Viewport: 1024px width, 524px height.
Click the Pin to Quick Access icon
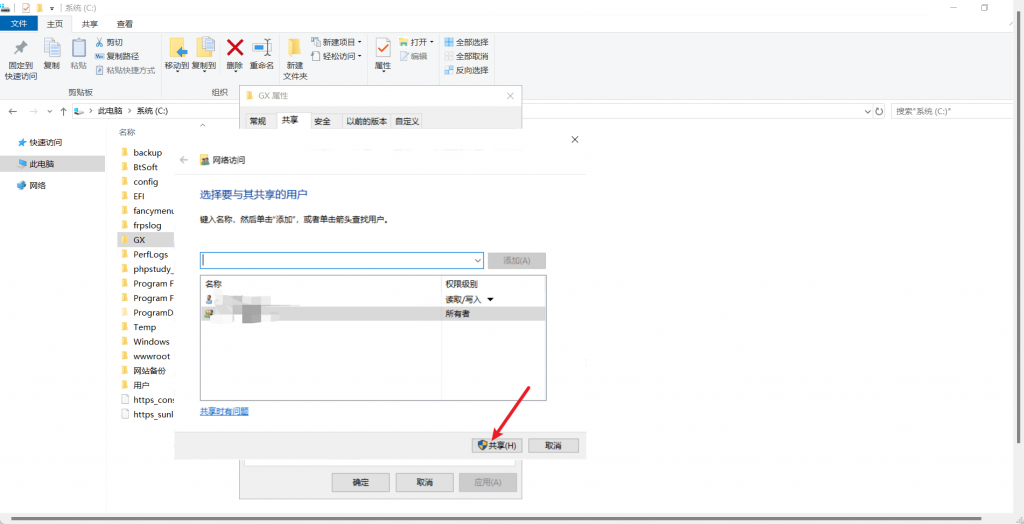(20, 48)
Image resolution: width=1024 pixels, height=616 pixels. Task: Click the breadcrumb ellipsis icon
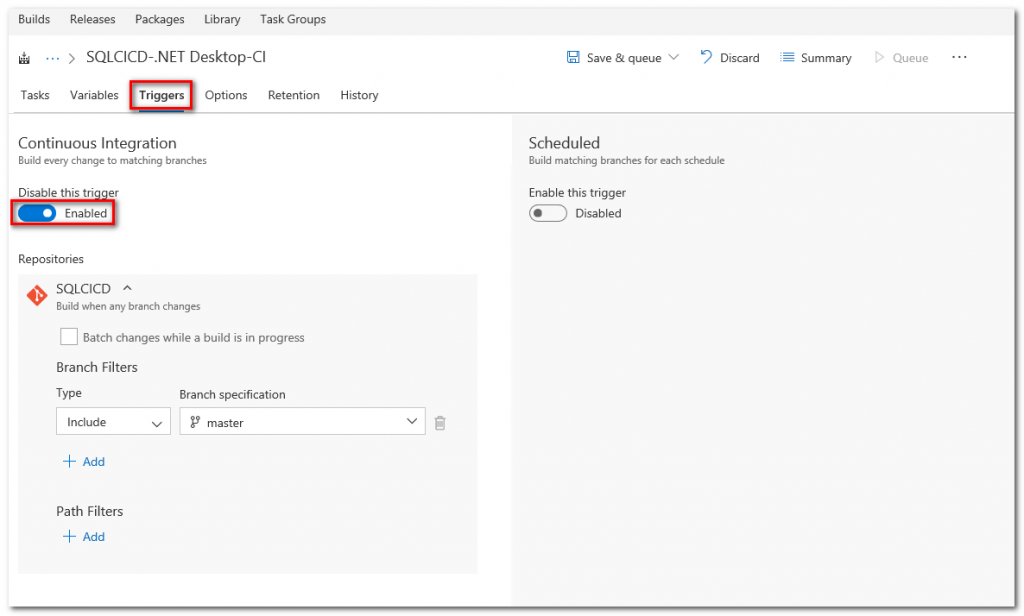click(53, 58)
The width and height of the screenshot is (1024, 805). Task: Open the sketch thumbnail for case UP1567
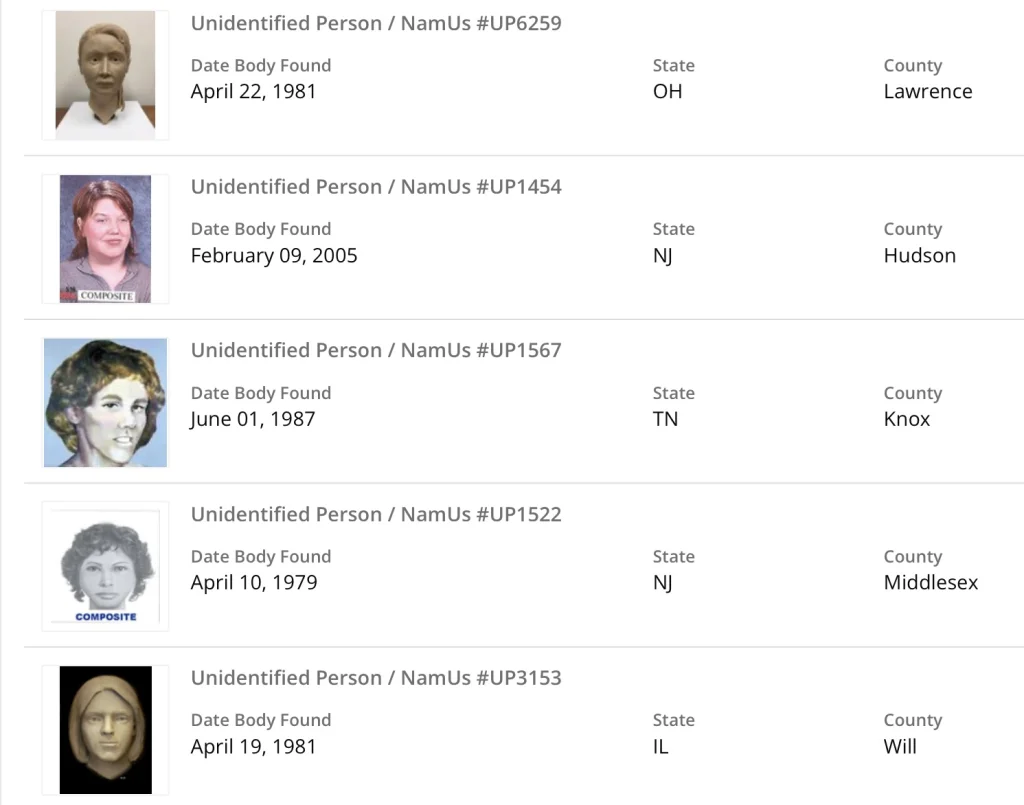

====

EXERCISE BRIEF - Set down all the lines above exactly as they appear, with no pictures.

SOLUTION FOR THIS TASK -
Viewport: 1024px width, 524px height.
Click the Pin to Quick Access icon
(20, 48)
Image resolution: width=1024 pixels, height=616 pixels. Task: Click the breadcrumb ellipsis icon
click(53, 58)
The width and height of the screenshot is (1024, 805). Task: Open the sketch thumbnail for case UP1567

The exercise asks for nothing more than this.